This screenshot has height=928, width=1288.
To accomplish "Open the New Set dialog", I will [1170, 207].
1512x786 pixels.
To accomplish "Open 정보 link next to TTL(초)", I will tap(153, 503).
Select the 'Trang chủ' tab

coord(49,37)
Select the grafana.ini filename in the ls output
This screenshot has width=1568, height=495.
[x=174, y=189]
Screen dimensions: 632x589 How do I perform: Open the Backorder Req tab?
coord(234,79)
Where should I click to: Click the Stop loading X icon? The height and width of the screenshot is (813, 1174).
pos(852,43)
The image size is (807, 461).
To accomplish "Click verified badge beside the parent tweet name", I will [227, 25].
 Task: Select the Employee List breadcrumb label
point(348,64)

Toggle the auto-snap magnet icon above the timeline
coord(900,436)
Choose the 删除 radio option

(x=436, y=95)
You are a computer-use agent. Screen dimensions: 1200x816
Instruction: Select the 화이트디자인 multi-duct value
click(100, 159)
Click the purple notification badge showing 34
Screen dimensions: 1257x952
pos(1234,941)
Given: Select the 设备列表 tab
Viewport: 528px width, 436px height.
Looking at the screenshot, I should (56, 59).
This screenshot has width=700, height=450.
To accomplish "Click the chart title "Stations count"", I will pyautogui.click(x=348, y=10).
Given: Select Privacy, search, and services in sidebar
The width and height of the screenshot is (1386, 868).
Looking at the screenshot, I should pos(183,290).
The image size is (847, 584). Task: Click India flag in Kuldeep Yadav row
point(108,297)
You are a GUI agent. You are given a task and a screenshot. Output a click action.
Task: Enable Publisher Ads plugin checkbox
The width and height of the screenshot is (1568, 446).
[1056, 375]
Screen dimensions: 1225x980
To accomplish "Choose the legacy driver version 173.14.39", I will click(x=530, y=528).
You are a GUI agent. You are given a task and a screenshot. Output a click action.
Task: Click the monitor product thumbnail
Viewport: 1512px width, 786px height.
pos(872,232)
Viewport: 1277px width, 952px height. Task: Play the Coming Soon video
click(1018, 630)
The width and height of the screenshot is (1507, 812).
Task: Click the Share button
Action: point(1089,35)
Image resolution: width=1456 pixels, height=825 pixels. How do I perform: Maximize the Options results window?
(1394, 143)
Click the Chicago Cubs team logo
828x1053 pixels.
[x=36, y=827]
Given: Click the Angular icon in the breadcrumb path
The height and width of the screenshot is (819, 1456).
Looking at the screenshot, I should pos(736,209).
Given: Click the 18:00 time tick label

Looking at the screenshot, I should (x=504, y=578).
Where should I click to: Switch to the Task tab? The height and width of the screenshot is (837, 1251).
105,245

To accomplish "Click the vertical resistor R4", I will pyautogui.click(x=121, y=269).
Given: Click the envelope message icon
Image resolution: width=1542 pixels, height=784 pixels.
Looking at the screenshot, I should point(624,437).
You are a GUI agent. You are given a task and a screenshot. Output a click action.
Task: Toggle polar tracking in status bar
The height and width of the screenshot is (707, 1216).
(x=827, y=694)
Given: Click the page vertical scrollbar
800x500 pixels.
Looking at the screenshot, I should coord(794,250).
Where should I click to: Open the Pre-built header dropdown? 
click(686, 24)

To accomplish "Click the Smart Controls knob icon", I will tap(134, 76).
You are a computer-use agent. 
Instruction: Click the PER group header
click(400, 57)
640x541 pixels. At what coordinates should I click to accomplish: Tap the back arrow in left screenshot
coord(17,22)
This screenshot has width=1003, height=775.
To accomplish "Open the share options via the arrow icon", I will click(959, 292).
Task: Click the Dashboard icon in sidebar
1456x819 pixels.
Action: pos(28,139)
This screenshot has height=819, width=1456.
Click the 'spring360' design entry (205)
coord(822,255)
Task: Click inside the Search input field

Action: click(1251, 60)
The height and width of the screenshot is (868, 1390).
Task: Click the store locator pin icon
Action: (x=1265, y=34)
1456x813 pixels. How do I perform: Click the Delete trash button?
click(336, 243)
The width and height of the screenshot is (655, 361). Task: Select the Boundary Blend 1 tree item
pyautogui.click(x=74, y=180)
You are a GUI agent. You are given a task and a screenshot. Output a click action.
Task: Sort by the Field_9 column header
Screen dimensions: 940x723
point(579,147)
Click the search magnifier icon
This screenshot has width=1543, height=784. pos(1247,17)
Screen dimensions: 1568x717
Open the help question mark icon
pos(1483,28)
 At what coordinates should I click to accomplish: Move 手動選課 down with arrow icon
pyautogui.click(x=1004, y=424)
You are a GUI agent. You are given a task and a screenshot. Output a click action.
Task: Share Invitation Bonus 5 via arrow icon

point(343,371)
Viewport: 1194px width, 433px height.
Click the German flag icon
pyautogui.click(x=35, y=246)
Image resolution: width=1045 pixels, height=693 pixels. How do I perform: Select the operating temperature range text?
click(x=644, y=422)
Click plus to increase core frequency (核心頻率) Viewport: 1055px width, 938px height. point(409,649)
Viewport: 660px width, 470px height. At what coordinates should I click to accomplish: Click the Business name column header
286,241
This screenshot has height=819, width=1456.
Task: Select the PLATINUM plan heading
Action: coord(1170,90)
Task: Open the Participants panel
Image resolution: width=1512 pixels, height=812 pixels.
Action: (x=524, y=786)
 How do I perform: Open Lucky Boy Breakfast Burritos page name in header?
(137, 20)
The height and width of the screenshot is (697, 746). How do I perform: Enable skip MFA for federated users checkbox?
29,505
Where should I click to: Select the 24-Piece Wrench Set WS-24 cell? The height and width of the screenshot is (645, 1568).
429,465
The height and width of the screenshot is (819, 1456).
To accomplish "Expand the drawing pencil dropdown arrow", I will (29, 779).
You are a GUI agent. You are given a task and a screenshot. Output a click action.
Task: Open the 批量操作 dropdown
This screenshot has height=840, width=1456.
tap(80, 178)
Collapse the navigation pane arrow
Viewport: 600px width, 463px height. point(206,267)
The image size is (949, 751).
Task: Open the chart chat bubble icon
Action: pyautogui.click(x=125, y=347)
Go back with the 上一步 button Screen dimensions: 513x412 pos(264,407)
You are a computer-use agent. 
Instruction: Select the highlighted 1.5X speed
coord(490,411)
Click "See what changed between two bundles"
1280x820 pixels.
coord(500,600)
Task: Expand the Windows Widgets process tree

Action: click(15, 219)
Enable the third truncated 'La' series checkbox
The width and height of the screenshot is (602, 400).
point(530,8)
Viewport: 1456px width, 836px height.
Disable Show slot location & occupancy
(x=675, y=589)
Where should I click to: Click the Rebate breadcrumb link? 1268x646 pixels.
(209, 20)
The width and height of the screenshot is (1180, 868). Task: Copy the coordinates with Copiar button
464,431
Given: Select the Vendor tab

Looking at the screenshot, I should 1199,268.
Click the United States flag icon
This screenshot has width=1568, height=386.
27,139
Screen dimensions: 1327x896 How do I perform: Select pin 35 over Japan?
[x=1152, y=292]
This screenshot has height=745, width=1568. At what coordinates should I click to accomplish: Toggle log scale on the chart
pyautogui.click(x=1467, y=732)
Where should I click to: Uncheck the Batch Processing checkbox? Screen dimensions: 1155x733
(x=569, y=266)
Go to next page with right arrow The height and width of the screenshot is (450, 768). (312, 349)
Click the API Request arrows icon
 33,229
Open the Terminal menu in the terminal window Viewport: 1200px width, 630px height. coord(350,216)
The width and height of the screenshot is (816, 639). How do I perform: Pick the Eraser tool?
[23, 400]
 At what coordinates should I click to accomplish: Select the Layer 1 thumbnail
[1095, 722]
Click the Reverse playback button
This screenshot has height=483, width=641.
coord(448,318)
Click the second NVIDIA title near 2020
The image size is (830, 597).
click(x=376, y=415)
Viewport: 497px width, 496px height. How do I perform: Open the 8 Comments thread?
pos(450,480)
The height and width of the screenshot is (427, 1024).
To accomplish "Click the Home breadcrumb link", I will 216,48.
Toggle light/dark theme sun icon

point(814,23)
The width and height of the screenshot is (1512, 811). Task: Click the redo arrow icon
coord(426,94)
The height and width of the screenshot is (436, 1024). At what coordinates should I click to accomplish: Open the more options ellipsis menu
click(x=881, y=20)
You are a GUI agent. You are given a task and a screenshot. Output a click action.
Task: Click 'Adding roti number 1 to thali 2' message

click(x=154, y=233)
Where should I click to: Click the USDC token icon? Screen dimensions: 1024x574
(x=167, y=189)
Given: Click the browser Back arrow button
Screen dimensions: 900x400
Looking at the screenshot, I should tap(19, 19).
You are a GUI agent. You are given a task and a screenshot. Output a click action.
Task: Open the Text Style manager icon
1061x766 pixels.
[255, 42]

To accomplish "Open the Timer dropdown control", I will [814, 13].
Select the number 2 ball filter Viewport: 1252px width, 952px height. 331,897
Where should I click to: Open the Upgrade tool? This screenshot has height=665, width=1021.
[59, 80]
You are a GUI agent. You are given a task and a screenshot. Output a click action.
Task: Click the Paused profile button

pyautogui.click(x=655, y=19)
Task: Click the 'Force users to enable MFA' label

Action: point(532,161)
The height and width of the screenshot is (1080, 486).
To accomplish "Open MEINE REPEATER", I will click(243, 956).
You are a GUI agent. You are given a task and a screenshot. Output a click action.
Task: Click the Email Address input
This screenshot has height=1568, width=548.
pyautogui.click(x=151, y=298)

━━━

*STATED EXERCISE*:
Copy out the rows without any change, starting with the line that contains "The height and width of the screenshot is (697, 746)." and going on through the line that contains "will (29, 779).".

*WRITTEN RESPONSE*:
The height and width of the screenshot is (697, 746). How do I perform: Enable skip MFA for federated users checkbox?
29,505
Where should I click to: Select the 24-Piece Wrench Set WS-24 cell? The height and width of the screenshot is (645, 1568).
429,465
The height and width of the screenshot is (819, 1456).
To accomplish "Expand the drawing pencil dropdown arrow", I will (29, 779).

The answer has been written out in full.